朝日新聞社(2007年2月)【Amazon.co.jp】

更年期を迎えて心や体の異変を経験し始めたばかりの3人の女性を主人公とした連作短編集。私はまだ更年期は経験していないのですが、あまり世間に具体的なことが知られていないわりに、実は大変なものなのですね。多少は心構えができたという面でも、ありがたい本でした。

主人公たちには、直接の目に見える接点はありません。ただ、3人ともが、50代後半になってもいまだ現役で活動を続ける沢田研二(ジュリー)の歌にパワーをもらっているというのが共通点。40年来のファンから、少女時代には好きだったけどずっと忘れていて数十年ぶりにあの頃の気持ちを思い出した人、更年期を迎えてから初めてジュリーを意識した人まで、ハマリ度はそれぞれ違うんだけど。

私は、習慣的に日本のテレビ番組を見ていたのが、1981年から1986年くらいまでの期間だけなので(その前は親の意向に従順だったのであんまり見てなかったし、その後はシュミの時間を優先させるために自主的に見なくなった)、メディア露出よりもライブ活動を優先させている現在の沢田さんのみならず、本書の中で説明される若い頃の沢田さんもよく知らないのですよ。でも、登場人物たちの視点から綴られる熱い“ジュリー語り”を読んで、とても楽しく幸せな気持ちになりました。
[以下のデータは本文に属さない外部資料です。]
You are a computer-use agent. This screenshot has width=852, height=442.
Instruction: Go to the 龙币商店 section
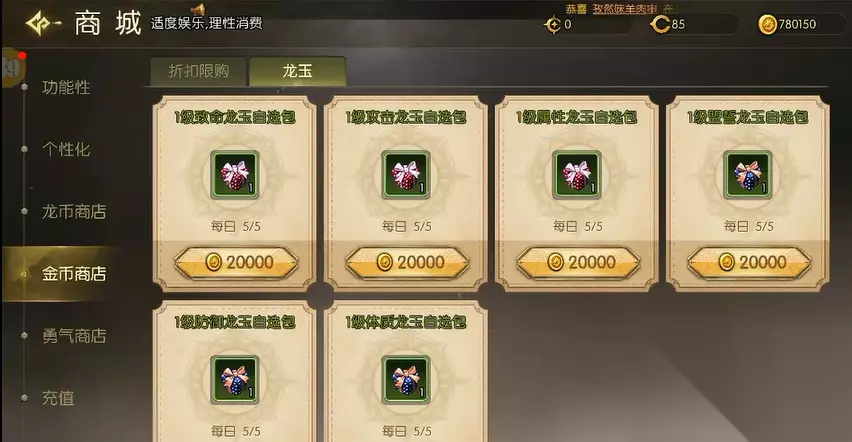click(74, 211)
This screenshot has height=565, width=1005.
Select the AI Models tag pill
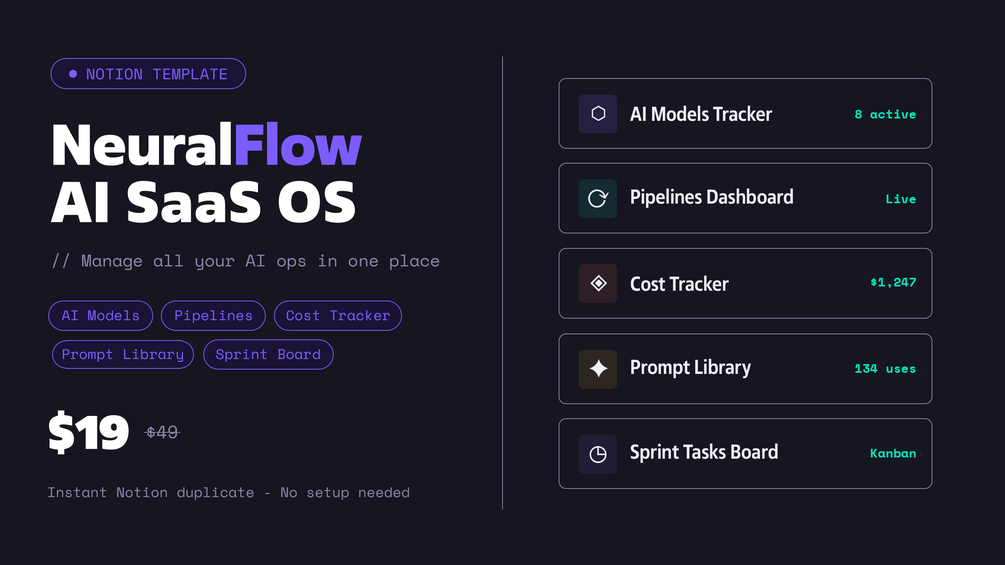[x=101, y=316]
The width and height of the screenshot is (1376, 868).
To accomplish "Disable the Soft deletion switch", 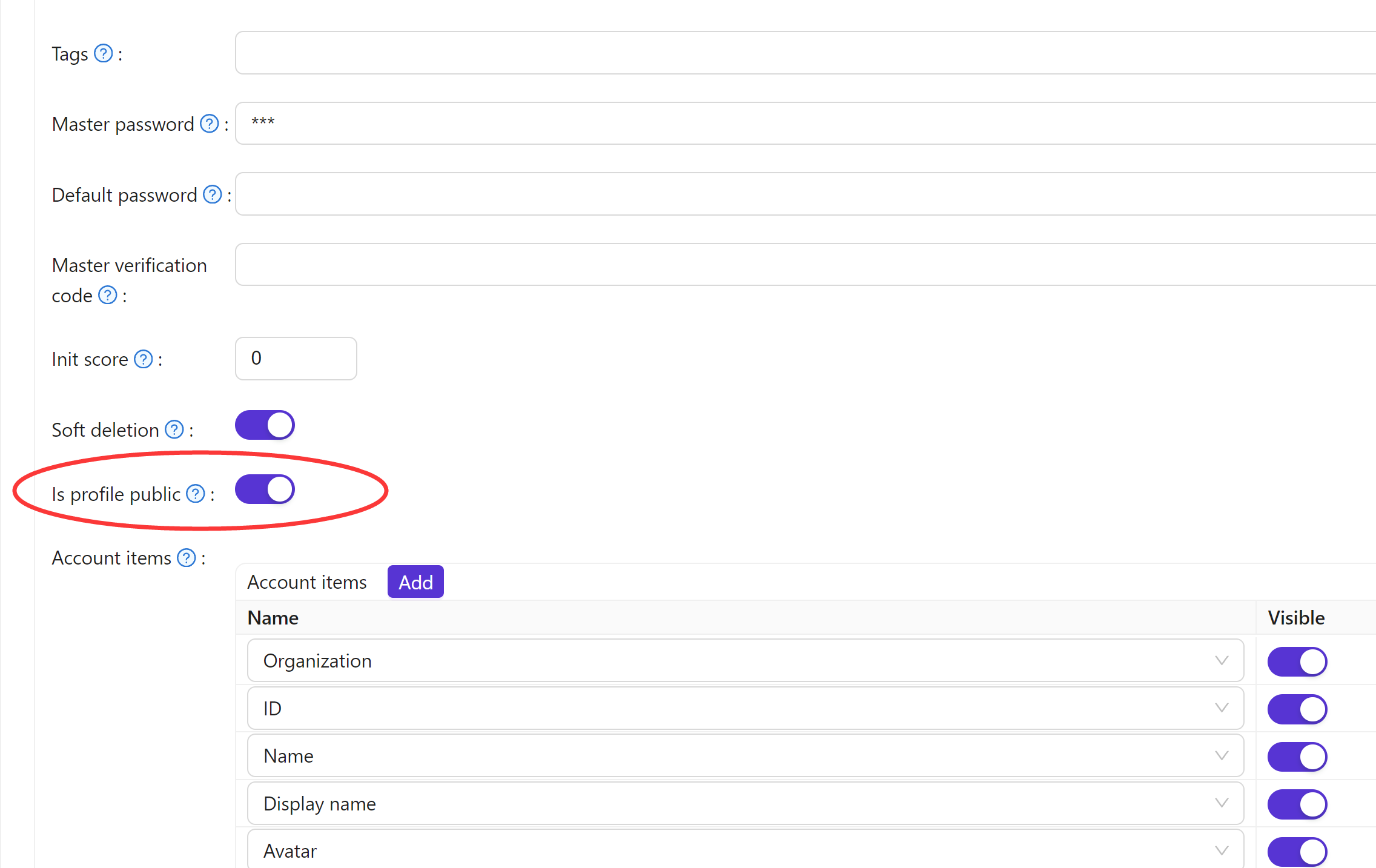I will [x=265, y=425].
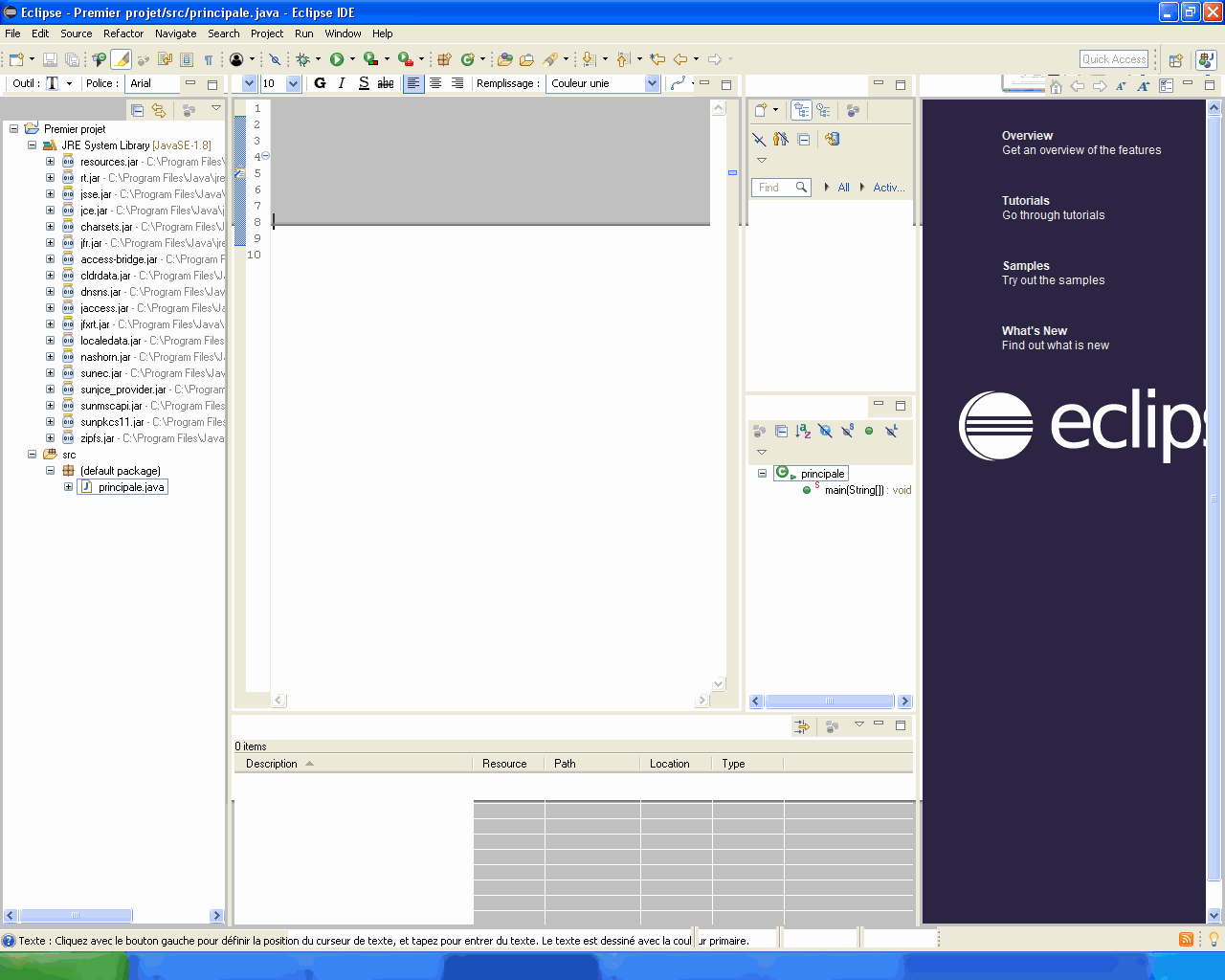Click the Synchronize icon in the Task List panel
This screenshot has height=980, width=1225.
831,139
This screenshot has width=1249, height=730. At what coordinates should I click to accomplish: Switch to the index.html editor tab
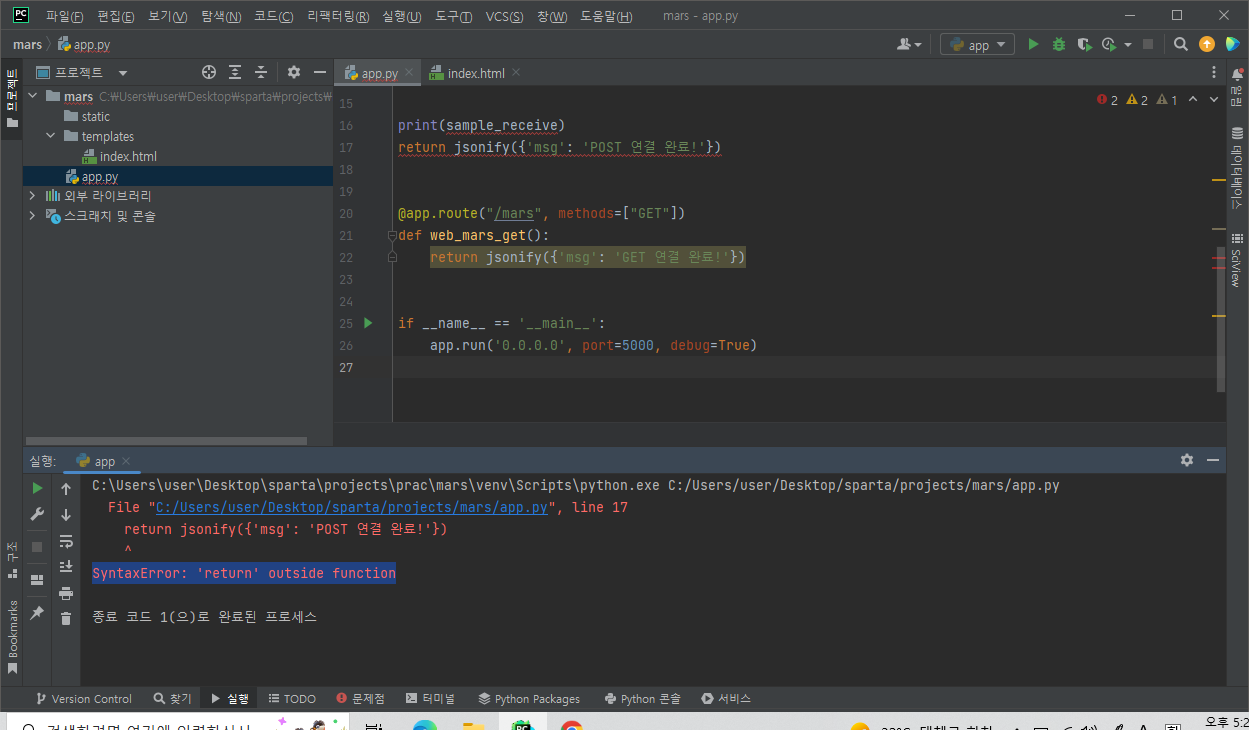click(x=475, y=73)
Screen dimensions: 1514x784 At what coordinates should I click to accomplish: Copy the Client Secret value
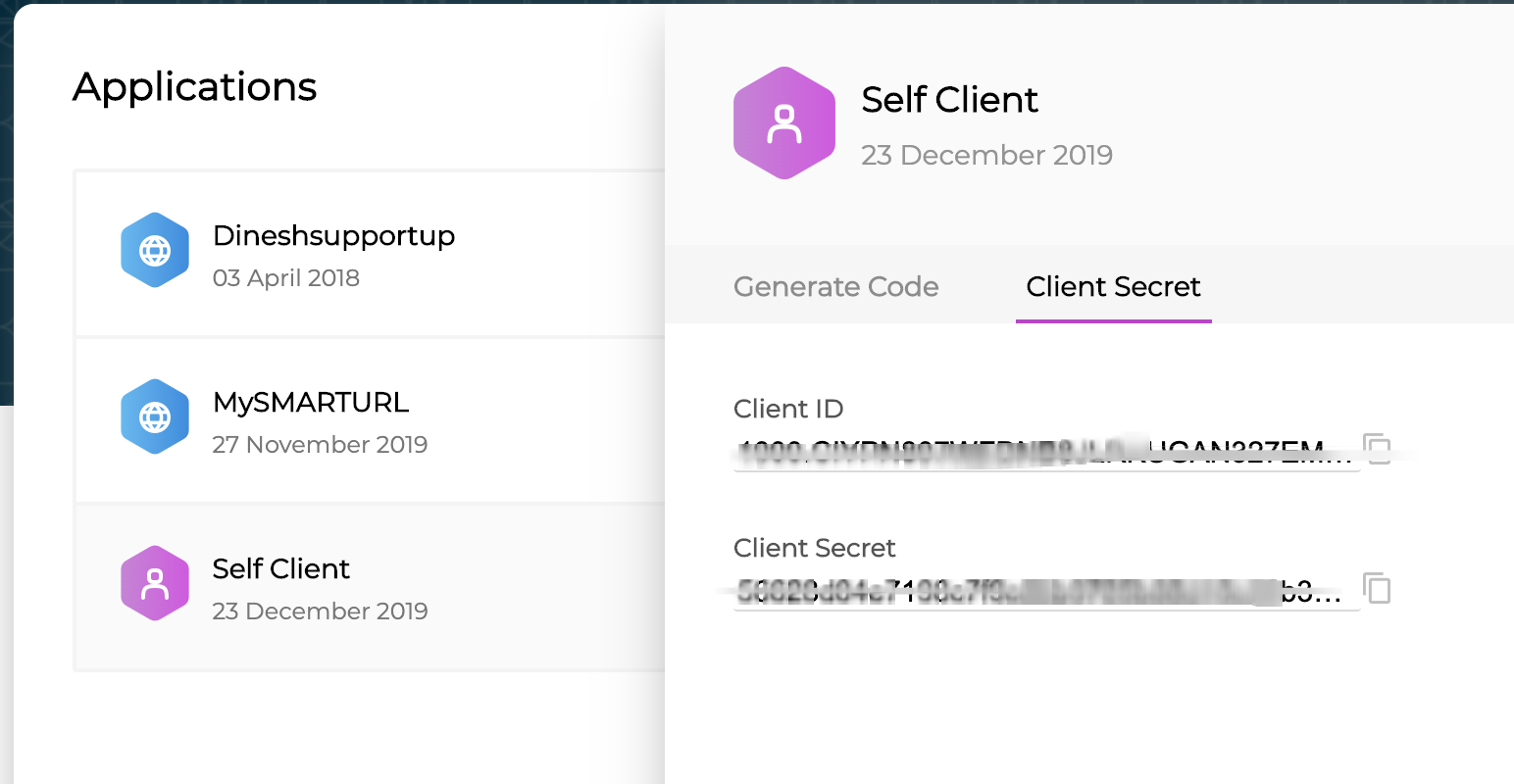pyautogui.click(x=1378, y=588)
そうそう、そういう日常から逸脱したときめきがあるのって、いいもんだよねっ!(笑)

彼女たちは、それぞれ現実ではシビアな状況(介護問題など)に置かれていたりするんだけど、これがあるから、読後感は明るく前向き。

ところで、沢田研二さんって、JASRACには加盟してないの? 歌詞引用されまくりなんだけど、巻末にはカバー曲 "SOMEONE TO WATCH OVER ME" の分の記載しかなかったのが、ちょっと不思議だった。自主レーベルなんですね。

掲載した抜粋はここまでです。